In the 1990s South Africa preached reconciliation and forgiveness in its successful and largely peaceful transition out of apartheid.

Today, Liberia, long torn by civil wars, has peacefully elected a new president, George Weah, who’ll take office Jan. 22. And Colombia, after a half-century of conflict, has made peace with rebels from FARC (the Revolutionary Armed Forces of Colombia), who have laid down their arms and begun an assimilation back into society. Some of these guerrilla fighters now are becoming politicians.

South Africa never fell into a civil war, though many worried that could happen. Countries that do emerge from civil war have about a 40 percent chance of falling back into chaos, according to one expert. But for every year a nation can maintain peace the potential for a lasting peace goes up another percentage point.

Hopes for peace in places like Liberia and Colombia often rest heavily on so-called DDR programs (disarmament, demobilization, and reintegration), points out a recent article in The Economist. 
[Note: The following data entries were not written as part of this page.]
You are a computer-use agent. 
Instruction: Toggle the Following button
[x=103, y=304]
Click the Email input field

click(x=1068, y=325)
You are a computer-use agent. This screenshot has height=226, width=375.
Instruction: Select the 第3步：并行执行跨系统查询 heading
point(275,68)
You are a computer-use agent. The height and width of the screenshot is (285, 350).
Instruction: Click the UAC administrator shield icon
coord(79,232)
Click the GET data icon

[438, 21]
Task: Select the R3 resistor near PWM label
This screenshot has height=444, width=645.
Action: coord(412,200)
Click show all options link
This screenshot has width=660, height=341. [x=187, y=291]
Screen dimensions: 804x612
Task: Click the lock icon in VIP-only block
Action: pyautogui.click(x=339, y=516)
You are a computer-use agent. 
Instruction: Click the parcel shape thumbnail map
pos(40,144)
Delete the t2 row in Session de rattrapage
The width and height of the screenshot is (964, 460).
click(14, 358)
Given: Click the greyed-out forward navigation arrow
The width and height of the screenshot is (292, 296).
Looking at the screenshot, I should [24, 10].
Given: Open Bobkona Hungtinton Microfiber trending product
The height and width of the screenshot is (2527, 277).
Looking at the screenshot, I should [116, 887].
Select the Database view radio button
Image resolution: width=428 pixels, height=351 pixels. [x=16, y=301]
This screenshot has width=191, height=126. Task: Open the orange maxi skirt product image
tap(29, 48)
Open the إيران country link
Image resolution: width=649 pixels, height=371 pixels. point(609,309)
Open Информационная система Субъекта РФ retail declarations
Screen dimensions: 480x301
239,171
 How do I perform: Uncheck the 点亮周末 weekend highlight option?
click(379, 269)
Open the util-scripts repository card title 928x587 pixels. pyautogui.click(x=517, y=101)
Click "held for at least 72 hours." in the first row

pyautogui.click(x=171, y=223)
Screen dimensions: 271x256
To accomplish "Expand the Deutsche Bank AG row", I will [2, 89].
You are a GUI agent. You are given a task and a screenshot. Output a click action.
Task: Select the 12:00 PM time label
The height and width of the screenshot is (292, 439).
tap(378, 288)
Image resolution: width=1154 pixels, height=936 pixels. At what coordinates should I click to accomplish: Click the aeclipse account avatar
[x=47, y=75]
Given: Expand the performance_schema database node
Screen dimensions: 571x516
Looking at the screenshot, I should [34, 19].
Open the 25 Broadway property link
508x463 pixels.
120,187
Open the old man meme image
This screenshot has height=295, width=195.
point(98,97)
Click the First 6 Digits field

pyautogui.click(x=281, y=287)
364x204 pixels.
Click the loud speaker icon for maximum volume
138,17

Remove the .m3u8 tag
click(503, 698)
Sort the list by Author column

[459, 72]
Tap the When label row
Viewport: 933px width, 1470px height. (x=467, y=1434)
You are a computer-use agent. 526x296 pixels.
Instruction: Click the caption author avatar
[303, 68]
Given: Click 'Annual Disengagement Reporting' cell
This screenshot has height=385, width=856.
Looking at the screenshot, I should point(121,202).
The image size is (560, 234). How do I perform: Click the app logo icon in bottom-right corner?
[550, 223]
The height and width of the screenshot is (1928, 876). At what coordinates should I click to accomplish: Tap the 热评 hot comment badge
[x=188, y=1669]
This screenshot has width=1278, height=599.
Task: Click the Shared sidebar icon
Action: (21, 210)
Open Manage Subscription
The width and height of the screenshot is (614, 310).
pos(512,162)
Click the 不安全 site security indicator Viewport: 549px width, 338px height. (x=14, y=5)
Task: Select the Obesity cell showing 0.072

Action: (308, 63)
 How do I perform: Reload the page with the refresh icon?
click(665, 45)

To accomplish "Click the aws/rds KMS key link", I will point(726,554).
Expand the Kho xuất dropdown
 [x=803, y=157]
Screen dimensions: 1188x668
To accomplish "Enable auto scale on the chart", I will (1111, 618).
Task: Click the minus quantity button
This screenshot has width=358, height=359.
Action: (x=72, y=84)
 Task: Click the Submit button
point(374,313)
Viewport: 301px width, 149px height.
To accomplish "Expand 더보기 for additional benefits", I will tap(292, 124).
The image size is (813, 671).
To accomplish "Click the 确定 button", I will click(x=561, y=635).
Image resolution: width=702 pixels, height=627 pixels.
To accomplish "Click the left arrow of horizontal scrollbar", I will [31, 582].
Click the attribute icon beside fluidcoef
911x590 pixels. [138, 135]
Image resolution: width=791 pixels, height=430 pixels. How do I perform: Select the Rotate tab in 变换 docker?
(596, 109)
DDR programs use incentives, mostly monetary, to induce insurgents to turn in their weapons, disband their militias, and help them reenter civil society by providing work opportunities, job training, or other educational programs. 

Funding from international aid groups often sweeten the deal. (In 2008, for example, 15 DDR programs around the world were underwritten by $1.6 billion in aid.)

Such programs can be fraught with problems. In some cases rebels who have been given funds for training spent them frivolously. Instead of learning new work skills some joined a drug gang instead. In Nigeria rebels who were blowing up oil fields were essentially bribed by the government by being paid a monthly stipend to stop their attacks. But when the payments were cut back, the attacks resumed.

But despite a far from perfect record, DDR programs remain a valuable way to integrate those at the margins of a society into the economic mainstream. 

South Africans have lived a different story. In the 1990s as white rule and apartheid collapsed, it’s Truth and Reconciliation Commission allowed those who had committed crimes – even murder – under apartheid to publicly confess, ask forgiveness of their victims, and at the same time avoid prosecution. Truth was deemed more important than retribution. 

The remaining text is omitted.